> _DOCUMENTO DI PARTENZA_:

——————

In una provincia “media”:
gli uffici di “per il funzionamento organizzativo” non impiegano meno del 20% dei dipendenti;
nella viabilità (lavori su strade) sta circa il 18% dei dipendenti;
nella programmazione circa l’8%;
nell’ambiente ed ecologia, circa il 12%;
nei trasporti il 2% circa;
nell’edilizia scolastica un 5% circa.
Rimanendo molto prudenti, il 65% circa dei dipendenti provinciali (36.400 sui 56.000 in servizio) non potrebbero materialmente muoversi dalle amministrazioni.
Dunque, potenzialmente potrebbero andare via 19.600 dipendenti, poco più della metà della fantasmagorica cifra di 30.000 lanciata dal Messaggero.
Ma, anche qui le cose non sono affatto semplici. Di questi 19.600 circa 7.700 sono addetti ai servizi per il lavoro e, dunque, operano nei centri per l’impiego.
Ora, proprio la materia del lavoro non è oggetto della disciplina della legge Delrio, in quanto il suo riordino rientra, invece, nel futuro Jobs Act, nel quale si prevede di costituire un’Agenzia nazionale per il lavoro, verso la quale si pensa, ovviamente, di far confluire i dipendenti dei servizi per il lavoro provinciali.

——————

> _DATI REGISTRATI_:
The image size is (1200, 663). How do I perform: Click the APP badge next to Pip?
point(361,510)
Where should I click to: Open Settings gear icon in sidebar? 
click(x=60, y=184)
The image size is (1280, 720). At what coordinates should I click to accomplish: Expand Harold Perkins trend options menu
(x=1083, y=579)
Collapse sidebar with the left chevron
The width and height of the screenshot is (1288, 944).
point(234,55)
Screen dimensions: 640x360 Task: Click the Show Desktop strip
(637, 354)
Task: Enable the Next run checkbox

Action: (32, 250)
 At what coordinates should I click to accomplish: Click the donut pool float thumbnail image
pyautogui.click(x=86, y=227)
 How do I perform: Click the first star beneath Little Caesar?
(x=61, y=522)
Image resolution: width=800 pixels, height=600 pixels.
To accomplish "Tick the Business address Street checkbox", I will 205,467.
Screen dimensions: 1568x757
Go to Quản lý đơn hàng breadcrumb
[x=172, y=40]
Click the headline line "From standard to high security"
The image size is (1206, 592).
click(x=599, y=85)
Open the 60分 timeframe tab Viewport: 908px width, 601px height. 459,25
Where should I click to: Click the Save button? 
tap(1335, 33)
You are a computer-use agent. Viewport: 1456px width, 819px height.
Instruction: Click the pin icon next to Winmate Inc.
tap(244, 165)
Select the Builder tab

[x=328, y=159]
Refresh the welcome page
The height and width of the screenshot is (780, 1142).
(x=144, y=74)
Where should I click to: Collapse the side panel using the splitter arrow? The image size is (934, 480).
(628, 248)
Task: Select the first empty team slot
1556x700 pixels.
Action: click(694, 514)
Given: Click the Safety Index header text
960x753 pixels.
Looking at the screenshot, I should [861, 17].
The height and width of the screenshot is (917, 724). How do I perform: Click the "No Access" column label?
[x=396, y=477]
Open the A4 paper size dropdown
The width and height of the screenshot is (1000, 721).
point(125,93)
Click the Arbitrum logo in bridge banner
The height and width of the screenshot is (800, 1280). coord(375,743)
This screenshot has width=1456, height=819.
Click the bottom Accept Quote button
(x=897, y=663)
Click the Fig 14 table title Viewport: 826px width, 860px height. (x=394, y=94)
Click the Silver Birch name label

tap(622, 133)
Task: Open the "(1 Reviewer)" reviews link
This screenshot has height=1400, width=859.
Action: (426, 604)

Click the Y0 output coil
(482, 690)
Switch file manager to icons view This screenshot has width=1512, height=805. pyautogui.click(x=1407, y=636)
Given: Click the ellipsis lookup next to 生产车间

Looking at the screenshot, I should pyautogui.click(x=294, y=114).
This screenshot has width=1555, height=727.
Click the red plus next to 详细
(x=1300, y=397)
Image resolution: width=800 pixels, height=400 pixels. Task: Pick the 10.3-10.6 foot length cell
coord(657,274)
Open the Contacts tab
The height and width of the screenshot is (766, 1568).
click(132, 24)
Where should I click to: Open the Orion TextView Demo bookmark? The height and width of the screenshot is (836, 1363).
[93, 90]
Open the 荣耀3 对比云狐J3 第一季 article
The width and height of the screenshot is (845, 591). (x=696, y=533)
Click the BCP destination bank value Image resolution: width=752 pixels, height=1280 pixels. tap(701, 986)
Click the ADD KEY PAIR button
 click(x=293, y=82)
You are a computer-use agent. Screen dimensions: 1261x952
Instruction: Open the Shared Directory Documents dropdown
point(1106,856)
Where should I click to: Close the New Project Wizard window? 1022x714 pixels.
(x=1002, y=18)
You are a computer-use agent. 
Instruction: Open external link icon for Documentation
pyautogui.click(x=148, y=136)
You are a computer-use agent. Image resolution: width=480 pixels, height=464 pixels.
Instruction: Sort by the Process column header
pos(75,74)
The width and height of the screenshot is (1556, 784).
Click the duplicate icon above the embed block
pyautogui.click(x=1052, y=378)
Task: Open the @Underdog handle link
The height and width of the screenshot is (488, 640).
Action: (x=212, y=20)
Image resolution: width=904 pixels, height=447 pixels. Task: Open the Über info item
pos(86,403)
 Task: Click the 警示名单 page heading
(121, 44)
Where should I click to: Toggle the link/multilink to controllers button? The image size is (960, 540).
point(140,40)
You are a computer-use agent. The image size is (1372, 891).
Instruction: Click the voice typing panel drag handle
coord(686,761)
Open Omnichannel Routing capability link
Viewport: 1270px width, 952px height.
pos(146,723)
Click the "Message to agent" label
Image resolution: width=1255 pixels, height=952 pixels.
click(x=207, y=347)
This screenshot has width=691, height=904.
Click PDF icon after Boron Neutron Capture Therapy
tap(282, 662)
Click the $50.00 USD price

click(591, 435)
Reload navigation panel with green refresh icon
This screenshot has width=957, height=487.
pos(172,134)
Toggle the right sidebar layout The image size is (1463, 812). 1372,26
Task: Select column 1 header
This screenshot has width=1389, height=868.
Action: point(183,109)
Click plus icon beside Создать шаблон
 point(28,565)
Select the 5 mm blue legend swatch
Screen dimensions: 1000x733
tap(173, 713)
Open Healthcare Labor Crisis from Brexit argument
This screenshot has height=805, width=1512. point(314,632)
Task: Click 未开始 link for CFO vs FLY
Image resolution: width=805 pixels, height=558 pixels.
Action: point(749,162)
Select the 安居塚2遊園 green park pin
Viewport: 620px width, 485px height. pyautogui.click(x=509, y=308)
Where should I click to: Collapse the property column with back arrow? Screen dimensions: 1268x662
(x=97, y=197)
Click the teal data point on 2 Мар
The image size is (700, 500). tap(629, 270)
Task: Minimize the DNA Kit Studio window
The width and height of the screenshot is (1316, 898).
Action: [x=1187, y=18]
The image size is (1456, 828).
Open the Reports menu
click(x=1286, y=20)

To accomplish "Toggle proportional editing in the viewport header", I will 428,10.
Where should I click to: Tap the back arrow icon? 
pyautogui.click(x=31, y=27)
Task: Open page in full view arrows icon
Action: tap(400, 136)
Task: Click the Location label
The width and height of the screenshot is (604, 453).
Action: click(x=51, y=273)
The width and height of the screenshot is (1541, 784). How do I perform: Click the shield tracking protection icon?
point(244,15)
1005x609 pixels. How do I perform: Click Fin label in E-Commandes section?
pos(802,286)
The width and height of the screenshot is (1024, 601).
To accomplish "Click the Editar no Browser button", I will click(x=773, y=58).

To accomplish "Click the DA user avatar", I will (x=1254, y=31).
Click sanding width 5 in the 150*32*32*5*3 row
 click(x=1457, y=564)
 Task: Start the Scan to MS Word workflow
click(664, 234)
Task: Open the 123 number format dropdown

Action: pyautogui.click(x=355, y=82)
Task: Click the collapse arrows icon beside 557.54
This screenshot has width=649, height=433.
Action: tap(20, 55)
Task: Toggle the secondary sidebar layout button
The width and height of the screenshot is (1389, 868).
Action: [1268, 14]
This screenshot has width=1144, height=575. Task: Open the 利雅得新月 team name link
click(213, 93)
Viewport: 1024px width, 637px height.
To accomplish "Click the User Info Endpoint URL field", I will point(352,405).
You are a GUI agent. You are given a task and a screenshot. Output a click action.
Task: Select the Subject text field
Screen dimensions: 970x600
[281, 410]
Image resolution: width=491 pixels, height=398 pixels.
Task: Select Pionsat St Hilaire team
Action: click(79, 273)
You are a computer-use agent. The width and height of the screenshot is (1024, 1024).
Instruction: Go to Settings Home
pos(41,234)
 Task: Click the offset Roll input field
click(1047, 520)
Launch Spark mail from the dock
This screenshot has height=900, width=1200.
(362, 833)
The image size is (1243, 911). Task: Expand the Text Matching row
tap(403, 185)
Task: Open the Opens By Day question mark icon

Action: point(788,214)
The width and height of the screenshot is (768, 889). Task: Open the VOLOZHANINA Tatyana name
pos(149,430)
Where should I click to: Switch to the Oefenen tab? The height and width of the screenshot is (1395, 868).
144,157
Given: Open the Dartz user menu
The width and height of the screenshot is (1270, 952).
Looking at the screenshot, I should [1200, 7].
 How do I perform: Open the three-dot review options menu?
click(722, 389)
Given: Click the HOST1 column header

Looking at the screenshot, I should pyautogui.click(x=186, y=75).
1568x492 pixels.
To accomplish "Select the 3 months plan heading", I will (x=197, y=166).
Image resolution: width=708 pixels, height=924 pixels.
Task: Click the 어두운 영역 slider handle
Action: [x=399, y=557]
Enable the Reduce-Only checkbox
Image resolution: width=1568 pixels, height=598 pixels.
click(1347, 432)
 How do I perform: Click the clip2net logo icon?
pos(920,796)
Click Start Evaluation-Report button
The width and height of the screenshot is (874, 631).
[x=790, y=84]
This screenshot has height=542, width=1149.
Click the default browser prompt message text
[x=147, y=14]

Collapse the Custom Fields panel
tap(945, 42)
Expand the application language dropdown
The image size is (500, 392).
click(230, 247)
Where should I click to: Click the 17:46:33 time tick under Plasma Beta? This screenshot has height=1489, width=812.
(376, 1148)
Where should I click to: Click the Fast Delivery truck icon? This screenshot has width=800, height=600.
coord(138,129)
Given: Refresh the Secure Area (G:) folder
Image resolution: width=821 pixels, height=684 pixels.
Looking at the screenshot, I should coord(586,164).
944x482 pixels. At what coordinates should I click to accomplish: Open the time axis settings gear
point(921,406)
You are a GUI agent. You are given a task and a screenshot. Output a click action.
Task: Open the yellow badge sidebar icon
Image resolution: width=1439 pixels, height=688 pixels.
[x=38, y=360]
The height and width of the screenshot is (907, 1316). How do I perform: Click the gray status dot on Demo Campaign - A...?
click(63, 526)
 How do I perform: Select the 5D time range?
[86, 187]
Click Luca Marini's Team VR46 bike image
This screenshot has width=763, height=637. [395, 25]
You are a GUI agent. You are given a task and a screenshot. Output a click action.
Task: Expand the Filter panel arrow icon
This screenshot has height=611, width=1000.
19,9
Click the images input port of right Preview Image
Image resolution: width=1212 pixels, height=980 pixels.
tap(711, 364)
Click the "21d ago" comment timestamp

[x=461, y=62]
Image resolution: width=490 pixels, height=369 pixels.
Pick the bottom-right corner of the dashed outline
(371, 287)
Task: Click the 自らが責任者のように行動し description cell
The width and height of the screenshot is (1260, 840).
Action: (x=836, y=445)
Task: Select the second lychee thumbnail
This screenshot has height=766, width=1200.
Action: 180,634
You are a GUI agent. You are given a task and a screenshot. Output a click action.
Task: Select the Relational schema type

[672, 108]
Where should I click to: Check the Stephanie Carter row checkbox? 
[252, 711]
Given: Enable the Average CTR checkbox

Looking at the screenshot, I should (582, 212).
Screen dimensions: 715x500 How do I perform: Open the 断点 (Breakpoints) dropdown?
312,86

——————

> _ESERCIZIO_:
Riscrivi il passo del testo sui dipendenti provinciali che inizia con le parole contenenti "Rimanendo molto prudenti, il" e termina con "il lavoro provinciali.", mettendo "riforma Delrio" al posto di "legge Delrio".

> _SOLUZIONE_:
Rimanendo molto prudenti, il 65% circa dei dipendenti provinciali (36.400 sui 56.000 in servizio) non potrebbero materialmente muoversi dalle amministrazioni.
Dunque, potenzialmente potrebbero andare via 19.600 dipendenti, poco più della metà della fantasmagorica cifra di 30.000 lanciata dal Messaggero.
Ma, anche qui le cose non sono affatto semplici. Di questi 19.600 circa 7.700 sono addetti ai servizi per il lavoro e, dunque, operano nei centri per l’impiego.
Ora, proprio la materia del lavoro non è oggetto della disciplina della riforma Delrio, in quanto il suo riordino rientra, invece, nel futuro Jobs Act, nel quale si prevede di costituire un’Agenzia nazionale per il lavoro, verso la quale si pensa, ovviamente, di far confluire i dipendenti dei servizi per il lavoro provinciali.